Reciprocity of recording and playback chains
There are many web sites books and periodicals on the application and technicalities of microphones. This page is not intended to repeat information but provide a basic understanding for creative results to be achieved with microphones in the amplifying recording process. All who are passionate about music must be perplexed by the inconsistencies within amplified and recorded music. These inconsistencies are mostly the result of technical ignorance of the reciprocal nature of the recording and playback chains.
The application of a microphones can only understood in terms of how the result is heard by the listener through loudspeakers in a mostly chaotic unknown listening environment. This can be a distorted PA system at a live concert, in a large sports stadium concrete echo box, or a small low fidelity home cinema system in an excessively reverberant lounge room, or an audiophile stereo system in a correct acoustically dampened room. Last but not least is the musical discernment, or lack of, attached to a pair of ears.
The above vector analogy shows each 3 factors in the recording and playback chains that must be taken into consideration. The microphone is at the beginning of the recording chain, and the listener is at the end of the playback chain. The 2 triangles are therefore reciprocals of each other. The imaginary ideal is for both triangles to line up, which is impossible to achieve.
We must accept that the recording and playback mediums are entirely different. The objective is not to attempt the listener to experience being at the performance when original recorded, but for the listener to experience the performance as a reflection, as though it is alive. To achieve a recorded performance to appear alive requires understanding the content in both triangles.
“A l i v e”
First we must understand what is meant by alive as separate from real. A recording has the capacity contain greater detail with all instruments being heard at close range, which is impossible to hear at a concert when seated in the back rows. Listening to an opera in the back stalls may be real but it can sound completely dead.
Recording music has the capacity to sound more alive than actually being at the real concert.

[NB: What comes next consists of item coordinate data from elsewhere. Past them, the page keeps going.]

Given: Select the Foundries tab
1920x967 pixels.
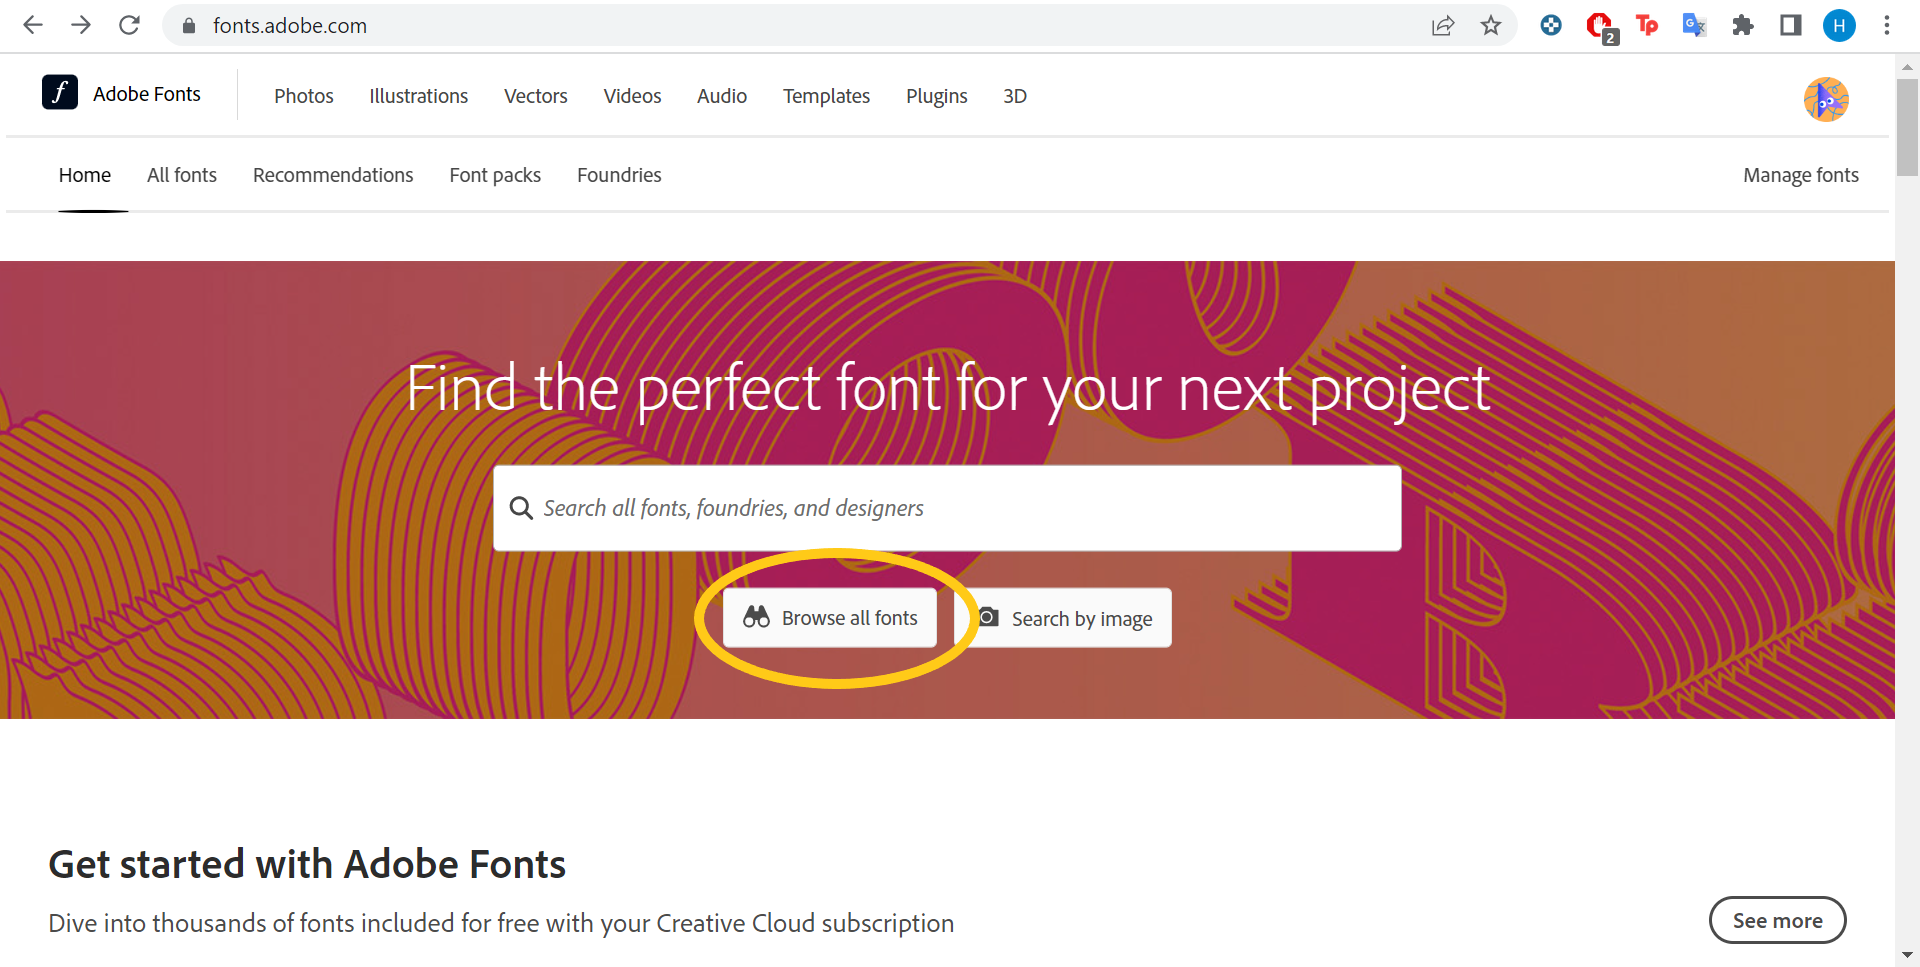Looking at the screenshot, I should pos(619,175).
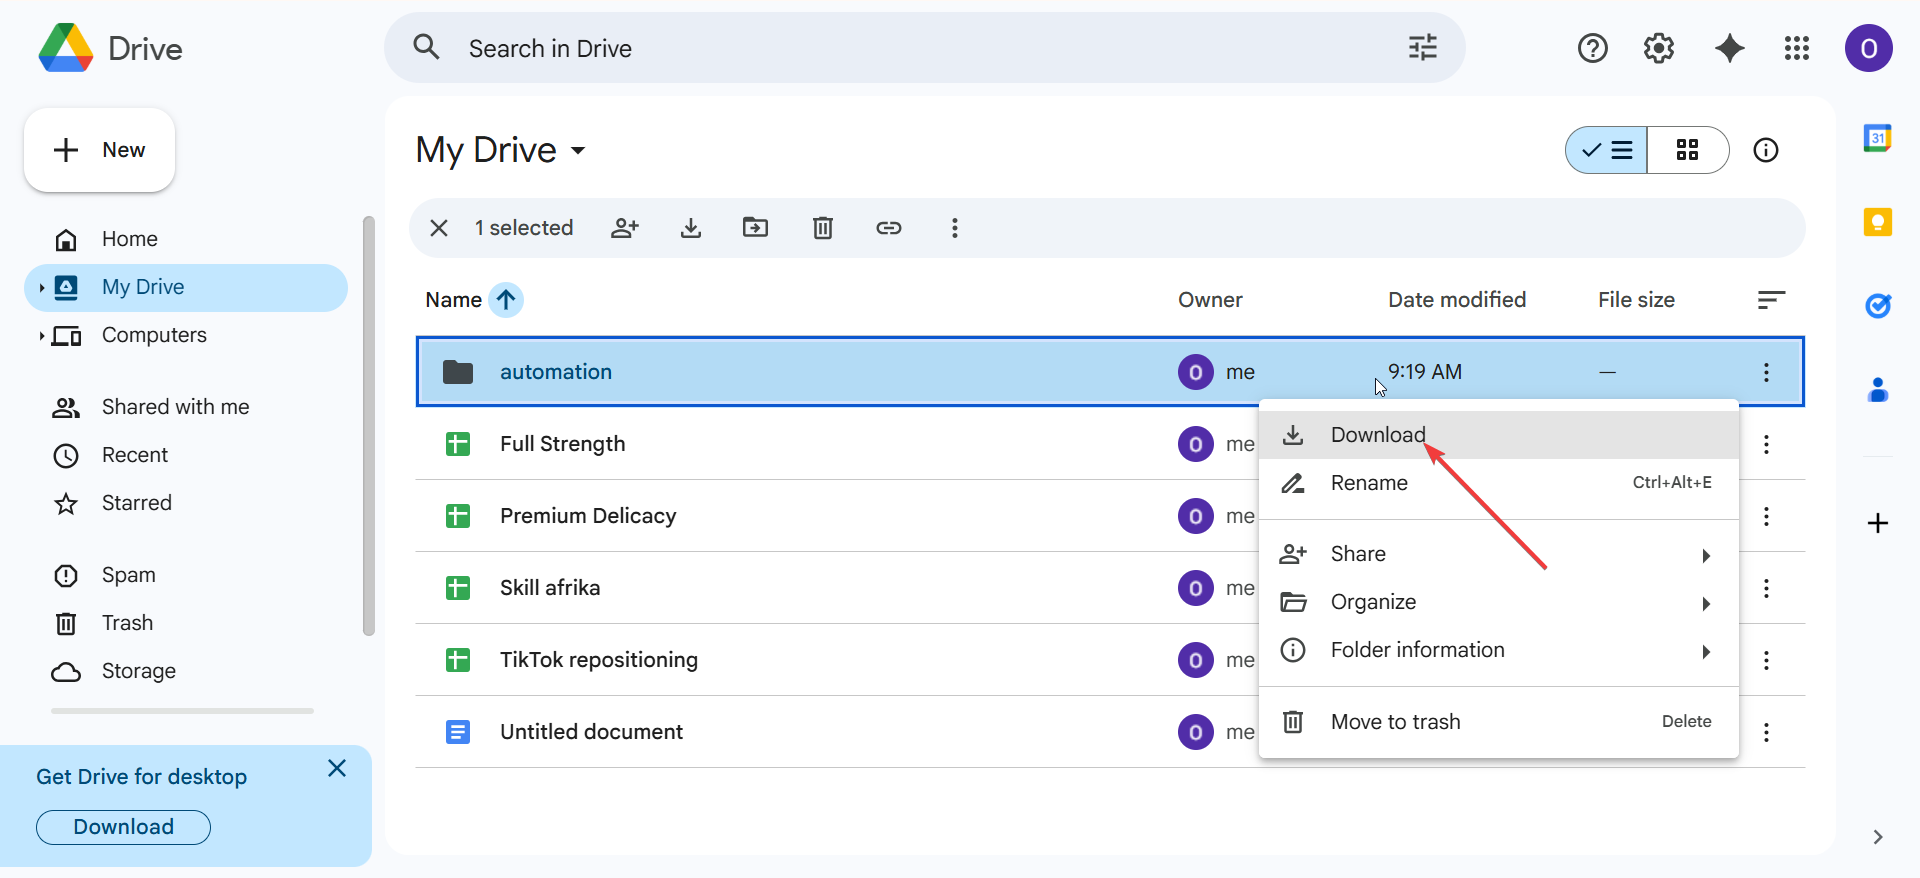Click the New button
Screen dimensions: 1920x878
(x=100, y=150)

However there are some conditions that must be set. Instruments and voices can be animated with extended detail that is not available in the natural world. It is also not possible for any of us to listen to a world class opera singer within a meter or two. But we are able to listen to a microphone placed within a very close distance and hear the expression and detail that would not be heard at a concert sitting at a distance, with a lot of people coughing and rustling around us.
Because our ears are 180deg apart enabling us to hear sounds almost perfectly from every direction, any reverberation bouncing from walls and ceiling from different directions destroys localisation and 3D depth of field of the music. Therefore forward stereo 3D from speakers can only be heard in a non-reverberant environment. The visual equivalent of acoustic reverberation is a room full of distorted mirrors making it possible to judge direction or position of anything seen.
After the first moment of direct sound or transients from the speakers, localisation information is ignored for approx 35ms. With excessive reverberation that extends beyond 35ms it will not be possible to detect direction or depth of field within the music. Also Stereo imaging is rarely attempted in live productions because of the excessive reverberation of most venues.
Compression Over compression of recorded music is similar to reverberation remaining at a constant level. Over compressed music has little to zero spatial information. Repeat: Left right localisation and depth of field from recorded music is dependant on minimal compression and listening in a non-reverberant environment.